Saved entries
+++
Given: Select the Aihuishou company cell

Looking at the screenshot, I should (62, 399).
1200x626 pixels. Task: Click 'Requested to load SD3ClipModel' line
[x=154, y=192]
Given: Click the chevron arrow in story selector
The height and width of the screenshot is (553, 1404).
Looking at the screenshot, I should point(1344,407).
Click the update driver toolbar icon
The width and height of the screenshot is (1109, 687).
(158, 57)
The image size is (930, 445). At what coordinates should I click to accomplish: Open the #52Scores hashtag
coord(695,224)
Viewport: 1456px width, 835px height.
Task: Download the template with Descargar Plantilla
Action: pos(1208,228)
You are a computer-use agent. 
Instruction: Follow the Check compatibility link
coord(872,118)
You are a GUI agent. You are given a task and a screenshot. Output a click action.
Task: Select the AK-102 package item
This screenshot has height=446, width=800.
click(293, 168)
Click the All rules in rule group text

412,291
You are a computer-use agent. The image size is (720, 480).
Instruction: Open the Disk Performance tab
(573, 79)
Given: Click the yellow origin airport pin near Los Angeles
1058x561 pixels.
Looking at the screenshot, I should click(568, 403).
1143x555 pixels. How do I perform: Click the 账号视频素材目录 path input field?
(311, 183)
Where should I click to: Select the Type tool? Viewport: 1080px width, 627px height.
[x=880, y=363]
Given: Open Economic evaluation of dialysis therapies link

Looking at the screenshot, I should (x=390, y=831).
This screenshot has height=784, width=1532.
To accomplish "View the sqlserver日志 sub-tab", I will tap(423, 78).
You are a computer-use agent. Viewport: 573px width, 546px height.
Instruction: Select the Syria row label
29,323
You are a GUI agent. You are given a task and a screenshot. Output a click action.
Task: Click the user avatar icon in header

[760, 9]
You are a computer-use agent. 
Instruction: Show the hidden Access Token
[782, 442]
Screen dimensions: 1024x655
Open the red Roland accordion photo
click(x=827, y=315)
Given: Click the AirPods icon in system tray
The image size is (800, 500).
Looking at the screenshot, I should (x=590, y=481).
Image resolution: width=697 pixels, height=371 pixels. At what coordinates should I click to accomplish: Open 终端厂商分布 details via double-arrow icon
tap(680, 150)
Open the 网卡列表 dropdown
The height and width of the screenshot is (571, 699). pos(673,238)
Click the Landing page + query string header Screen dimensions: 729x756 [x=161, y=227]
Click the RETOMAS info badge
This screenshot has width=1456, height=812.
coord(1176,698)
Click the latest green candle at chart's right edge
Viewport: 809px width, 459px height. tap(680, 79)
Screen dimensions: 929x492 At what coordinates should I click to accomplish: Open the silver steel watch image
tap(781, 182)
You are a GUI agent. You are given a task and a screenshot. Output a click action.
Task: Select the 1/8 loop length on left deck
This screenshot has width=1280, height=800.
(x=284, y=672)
+++
**HOW TO COMPLETE THIS TASK**
The records above need to be written out again. Keep them exact.

**FINISHED EXERCISE**
Given: Select the Aihuishou company cell

Looking at the screenshot, I should (62, 399).
1200x626 pixels. Task: Click 'Requested to load SD3ClipModel' line
[x=154, y=192]
Given: Click the chevron arrow in story selector
The height and width of the screenshot is (553, 1404).
Looking at the screenshot, I should point(1344,407).
Click the update driver toolbar icon
The width and height of the screenshot is (1109, 687).
(158, 57)
The image size is (930, 445). At what coordinates should I click to accomplish: Open the #52Scores hashtag
coord(695,224)
Viewport: 1456px width, 835px height.
Task: Download the template with Descargar Plantilla
Action: pos(1208,228)
You are a computer-use agent. 
Instruction: Follow the Check compatibility link
coord(872,118)
You are a GUI agent. You are given a task and a screenshot. Output a click action.
Task: Select the AK-102 package item
This screenshot has height=446, width=800.
click(293, 168)
Click the All rules in rule group text

412,291
You are a computer-use agent. The image size is (720, 480).
Instruction: Open the Disk Performance tab
(573, 79)
Given: Click the yellow origin airport pin near Los Angeles
1058x561 pixels.
Looking at the screenshot, I should click(568, 403).
1143x555 pixels. How do I perform: Click the 账号视频素材目录 path input field?
(311, 183)
Where should I click to: Select the Type tool? Viewport: 1080px width, 627px height.
[x=880, y=363]
Given: Open Economic evaluation of dialysis therapies link

Looking at the screenshot, I should (x=390, y=831).
This screenshot has height=784, width=1532.
To accomplish "View the sqlserver日志 sub-tab", I will tap(423, 78).
You are a computer-use agent. Viewport: 573px width, 546px height.
Instruction: Select the Syria row label
29,323
You are a GUI agent. You are given a task and a screenshot. Output a click action.
Task: Click the user avatar icon in header

[760, 9]
You are a computer-use agent. 
Instruction: Show the hidden Access Token
[782, 442]
Screen dimensions: 1024x655
Open the red Roland accordion photo
click(x=827, y=315)
Given: Click the AirPods icon in system tray
The image size is (800, 500).
Looking at the screenshot, I should (x=590, y=481).
Image resolution: width=697 pixels, height=371 pixels. At what coordinates should I click to accomplish: Open 终端厂商分布 details via double-arrow icon
tap(680, 150)
Open the 网卡列表 dropdown
The height and width of the screenshot is (571, 699). pos(673,238)
Click the Landing page + query string header Screen dimensions: 729x756 [x=161, y=227]
Click the RETOMAS info badge
This screenshot has width=1456, height=812.
coord(1176,698)
Click the latest green candle at chart's right edge
Viewport: 809px width, 459px height. tap(680, 79)
Screen dimensions: 929x492 At what coordinates should I click to accomplish: Open the silver steel watch image
tap(781, 182)
You are a GUI agent. You are given a task and a screenshot. Output a click action.
Task: Select the 1/8 loop length on left deck
This screenshot has width=1280, height=800.
(x=284, y=672)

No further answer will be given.